#### [The problem]
Look through the material for lines with the word "button", and copy each one.

#### [Data]
• • •
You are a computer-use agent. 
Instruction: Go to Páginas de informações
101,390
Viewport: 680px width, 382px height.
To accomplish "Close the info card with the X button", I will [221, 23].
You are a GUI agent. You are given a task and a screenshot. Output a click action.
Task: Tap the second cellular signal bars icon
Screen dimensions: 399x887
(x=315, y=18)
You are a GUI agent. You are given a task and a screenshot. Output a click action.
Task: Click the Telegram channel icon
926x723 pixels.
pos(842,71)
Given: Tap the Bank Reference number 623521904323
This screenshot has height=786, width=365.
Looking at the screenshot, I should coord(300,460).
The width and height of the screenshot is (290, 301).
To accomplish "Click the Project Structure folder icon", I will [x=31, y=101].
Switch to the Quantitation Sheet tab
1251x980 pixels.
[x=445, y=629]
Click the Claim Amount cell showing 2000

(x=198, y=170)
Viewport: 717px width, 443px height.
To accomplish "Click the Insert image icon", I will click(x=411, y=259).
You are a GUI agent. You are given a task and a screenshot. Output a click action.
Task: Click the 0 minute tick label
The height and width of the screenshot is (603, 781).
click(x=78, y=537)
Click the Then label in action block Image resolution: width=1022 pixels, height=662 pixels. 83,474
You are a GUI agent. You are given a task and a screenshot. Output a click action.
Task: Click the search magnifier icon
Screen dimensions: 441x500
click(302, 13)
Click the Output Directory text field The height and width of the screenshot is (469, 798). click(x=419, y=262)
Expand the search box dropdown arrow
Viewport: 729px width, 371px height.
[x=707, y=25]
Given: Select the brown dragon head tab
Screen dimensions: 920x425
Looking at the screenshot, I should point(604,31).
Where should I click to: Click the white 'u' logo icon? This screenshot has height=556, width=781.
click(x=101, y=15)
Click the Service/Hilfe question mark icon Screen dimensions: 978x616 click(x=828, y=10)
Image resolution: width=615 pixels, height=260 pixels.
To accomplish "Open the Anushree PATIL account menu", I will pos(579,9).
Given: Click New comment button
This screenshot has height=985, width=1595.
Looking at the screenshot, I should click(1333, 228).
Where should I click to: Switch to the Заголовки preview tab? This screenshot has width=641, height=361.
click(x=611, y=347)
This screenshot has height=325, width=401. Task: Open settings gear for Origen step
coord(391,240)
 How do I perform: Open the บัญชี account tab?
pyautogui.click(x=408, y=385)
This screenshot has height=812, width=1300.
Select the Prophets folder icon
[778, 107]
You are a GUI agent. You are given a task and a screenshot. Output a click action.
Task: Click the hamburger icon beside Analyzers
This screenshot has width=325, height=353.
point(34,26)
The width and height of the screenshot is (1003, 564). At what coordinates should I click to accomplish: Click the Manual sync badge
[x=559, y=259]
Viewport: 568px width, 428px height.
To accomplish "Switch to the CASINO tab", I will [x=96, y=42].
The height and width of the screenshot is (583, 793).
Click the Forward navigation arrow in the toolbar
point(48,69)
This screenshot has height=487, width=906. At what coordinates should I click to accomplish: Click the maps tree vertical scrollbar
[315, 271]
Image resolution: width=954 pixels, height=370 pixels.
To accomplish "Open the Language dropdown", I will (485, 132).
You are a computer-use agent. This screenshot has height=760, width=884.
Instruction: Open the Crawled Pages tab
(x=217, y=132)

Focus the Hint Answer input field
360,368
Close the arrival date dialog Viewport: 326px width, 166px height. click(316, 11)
• • •
#### [Exercise output]
To accomplish "Close the info card with the X button", I will [221, 23].
Given: Click New comment button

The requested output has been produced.